◆ PROBLEM REQUIREMENTS
Below is a block of entries; repeat exactly the lines starting at the line that contains "[9-Cengle-vitrollien] (206, 459)" and ending at the line that contains "Política de Sostenibilidad (188, 2370)", both included.

◆ ENTRIES SHOWN
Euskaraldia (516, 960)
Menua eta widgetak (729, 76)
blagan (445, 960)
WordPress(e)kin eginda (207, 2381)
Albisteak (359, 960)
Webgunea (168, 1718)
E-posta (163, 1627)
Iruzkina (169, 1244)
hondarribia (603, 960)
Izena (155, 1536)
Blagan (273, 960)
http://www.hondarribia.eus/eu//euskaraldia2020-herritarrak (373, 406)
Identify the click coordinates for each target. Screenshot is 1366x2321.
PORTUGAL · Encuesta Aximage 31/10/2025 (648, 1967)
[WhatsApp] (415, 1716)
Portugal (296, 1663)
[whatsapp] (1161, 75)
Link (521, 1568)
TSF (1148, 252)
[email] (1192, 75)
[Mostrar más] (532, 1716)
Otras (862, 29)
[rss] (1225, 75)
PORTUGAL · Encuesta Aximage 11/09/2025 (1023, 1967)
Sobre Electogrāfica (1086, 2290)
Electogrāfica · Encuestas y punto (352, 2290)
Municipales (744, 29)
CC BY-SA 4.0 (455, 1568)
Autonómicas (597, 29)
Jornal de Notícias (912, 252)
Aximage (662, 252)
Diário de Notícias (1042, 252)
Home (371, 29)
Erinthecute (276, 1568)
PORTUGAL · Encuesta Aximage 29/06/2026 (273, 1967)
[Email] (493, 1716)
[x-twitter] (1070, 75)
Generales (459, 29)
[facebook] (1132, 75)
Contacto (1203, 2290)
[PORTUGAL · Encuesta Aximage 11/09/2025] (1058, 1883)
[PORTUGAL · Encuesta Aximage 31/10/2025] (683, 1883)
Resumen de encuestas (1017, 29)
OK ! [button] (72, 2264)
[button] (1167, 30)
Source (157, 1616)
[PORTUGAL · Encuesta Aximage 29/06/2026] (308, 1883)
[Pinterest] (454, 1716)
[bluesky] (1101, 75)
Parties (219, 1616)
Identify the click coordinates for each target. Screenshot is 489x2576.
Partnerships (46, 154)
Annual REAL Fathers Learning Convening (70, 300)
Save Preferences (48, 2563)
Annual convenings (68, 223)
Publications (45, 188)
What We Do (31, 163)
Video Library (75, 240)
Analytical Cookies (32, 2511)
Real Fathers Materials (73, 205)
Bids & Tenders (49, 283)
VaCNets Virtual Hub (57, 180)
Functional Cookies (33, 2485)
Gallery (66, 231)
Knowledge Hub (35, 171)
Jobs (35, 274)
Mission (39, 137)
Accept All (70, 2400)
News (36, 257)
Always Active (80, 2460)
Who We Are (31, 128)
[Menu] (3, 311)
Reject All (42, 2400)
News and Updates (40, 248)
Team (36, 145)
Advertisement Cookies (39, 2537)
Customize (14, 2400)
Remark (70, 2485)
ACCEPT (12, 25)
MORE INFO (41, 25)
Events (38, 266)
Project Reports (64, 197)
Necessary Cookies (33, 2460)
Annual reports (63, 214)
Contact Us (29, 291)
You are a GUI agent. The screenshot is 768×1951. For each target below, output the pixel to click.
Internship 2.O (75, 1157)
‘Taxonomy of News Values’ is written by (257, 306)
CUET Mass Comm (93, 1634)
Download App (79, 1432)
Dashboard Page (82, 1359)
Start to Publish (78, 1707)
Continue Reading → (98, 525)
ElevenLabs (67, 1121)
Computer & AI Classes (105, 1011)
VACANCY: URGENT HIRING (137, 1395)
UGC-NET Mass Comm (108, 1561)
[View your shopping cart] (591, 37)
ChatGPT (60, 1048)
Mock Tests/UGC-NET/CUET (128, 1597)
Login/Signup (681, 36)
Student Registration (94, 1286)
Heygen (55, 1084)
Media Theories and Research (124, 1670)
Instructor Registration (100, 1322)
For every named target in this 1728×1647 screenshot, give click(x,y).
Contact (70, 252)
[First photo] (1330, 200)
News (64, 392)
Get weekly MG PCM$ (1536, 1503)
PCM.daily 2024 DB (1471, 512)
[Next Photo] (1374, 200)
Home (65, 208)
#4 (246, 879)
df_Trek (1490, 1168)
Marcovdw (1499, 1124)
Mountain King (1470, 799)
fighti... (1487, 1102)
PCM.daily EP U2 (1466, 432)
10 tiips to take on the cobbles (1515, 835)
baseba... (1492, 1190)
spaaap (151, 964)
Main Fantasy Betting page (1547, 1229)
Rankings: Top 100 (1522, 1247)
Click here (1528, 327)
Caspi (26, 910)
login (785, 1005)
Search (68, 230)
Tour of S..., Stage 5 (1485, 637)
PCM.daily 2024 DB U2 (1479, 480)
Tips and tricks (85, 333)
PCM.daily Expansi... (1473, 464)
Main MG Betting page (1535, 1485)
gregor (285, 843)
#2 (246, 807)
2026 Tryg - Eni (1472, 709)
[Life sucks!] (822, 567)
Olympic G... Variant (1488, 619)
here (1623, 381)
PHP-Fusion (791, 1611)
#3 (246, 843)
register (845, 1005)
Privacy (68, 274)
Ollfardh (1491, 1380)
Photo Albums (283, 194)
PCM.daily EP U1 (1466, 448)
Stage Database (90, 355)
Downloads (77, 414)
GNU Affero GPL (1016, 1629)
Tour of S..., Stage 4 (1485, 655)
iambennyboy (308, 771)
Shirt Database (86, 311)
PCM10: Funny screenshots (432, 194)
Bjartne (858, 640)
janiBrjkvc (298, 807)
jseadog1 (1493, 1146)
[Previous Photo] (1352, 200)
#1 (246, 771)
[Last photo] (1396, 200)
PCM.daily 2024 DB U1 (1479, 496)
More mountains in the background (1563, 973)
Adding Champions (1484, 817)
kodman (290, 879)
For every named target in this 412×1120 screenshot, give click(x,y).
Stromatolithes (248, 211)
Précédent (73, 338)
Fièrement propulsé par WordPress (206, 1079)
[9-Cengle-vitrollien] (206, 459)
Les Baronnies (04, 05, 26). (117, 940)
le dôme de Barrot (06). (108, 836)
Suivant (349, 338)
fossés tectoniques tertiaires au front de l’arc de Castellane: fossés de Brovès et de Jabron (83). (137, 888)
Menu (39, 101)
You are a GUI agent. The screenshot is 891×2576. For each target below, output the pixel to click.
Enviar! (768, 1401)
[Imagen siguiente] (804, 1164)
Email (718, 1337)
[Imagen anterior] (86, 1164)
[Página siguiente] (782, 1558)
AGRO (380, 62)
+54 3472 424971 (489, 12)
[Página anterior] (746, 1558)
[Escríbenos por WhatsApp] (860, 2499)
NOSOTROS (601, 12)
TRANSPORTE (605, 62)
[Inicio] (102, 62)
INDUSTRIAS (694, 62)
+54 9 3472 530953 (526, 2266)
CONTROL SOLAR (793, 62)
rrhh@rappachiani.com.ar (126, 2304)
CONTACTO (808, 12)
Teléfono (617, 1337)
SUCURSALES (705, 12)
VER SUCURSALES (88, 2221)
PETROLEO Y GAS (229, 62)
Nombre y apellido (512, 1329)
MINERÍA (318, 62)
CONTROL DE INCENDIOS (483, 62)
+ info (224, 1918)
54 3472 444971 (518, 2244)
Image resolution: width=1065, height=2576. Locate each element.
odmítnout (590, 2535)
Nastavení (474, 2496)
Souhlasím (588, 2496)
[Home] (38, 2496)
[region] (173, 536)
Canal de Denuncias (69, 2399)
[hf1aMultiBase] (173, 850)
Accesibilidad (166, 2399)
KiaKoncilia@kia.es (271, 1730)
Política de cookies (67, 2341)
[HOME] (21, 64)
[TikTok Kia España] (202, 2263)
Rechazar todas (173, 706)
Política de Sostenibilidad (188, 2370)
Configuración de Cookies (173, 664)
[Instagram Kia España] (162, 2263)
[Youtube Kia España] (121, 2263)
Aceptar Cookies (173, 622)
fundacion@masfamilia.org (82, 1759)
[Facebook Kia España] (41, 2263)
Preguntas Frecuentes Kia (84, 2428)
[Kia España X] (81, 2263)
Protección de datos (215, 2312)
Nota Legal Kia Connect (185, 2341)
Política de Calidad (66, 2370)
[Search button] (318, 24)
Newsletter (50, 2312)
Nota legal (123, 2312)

◆ COMPLETED TASK
[9-Cengle-vitrollien] (206, 459)
Les Baronnies (04, 05, 26). (117, 940)
le dôme de Barrot (06). (108, 836)
Suivant (349, 338)
fossés tectoniques tertiaires au front de l’arc de Castellane: fossés de Brovès et de Jabron (83). (137, 888)
Menu (39, 101)
You are a GUI agent. The screenshot is 891×2576. For each target below, output the pixel to click.
Enviar! (768, 1401)
[Imagen siguiente] (804, 1164)
Email (718, 1337)
[Imagen anterior] (86, 1164)
[Página siguiente] (782, 1558)
AGRO (380, 62)
+54 3472 424971 (489, 12)
[Página anterior] (746, 1558)
[Escríbenos por WhatsApp] (860, 2499)
NOSOTROS (601, 12)
TRANSPORTE (605, 62)
[Inicio] (102, 62)
INDUSTRIAS (694, 62)
+54 9 3472 530953 (526, 2266)
CONTROL SOLAR (793, 62)
rrhh@rappachiani.com.ar (126, 2304)
CONTACTO (808, 12)
Teléfono (617, 1337)
SUCURSALES (705, 12)
VER SUCURSALES (88, 2221)
PETROLEO Y GAS (229, 62)
Nombre y apellido (512, 1329)
MINERÍA (318, 62)
CONTROL DE INCENDIOS (483, 62)
+ info (224, 1918)
54 3472 444971 (518, 2244)
Image resolution: width=1065, height=2576. Locate each element.
odmítnout (590, 2535)
Nastavení (474, 2496)
Souhlasím (588, 2496)
[Home] (38, 2496)
[region] (173, 536)
Canal de Denuncias (69, 2399)
[hf1aMultiBase] (173, 850)
Accesibilidad (166, 2399)
KiaKoncilia@kia.es (271, 1730)
Política de cookies (67, 2341)
[HOME] (21, 64)
[TikTok Kia España] (202, 2263)
Rechazar todas (173, 706)
Política de Sostenibilidad (188, 2370)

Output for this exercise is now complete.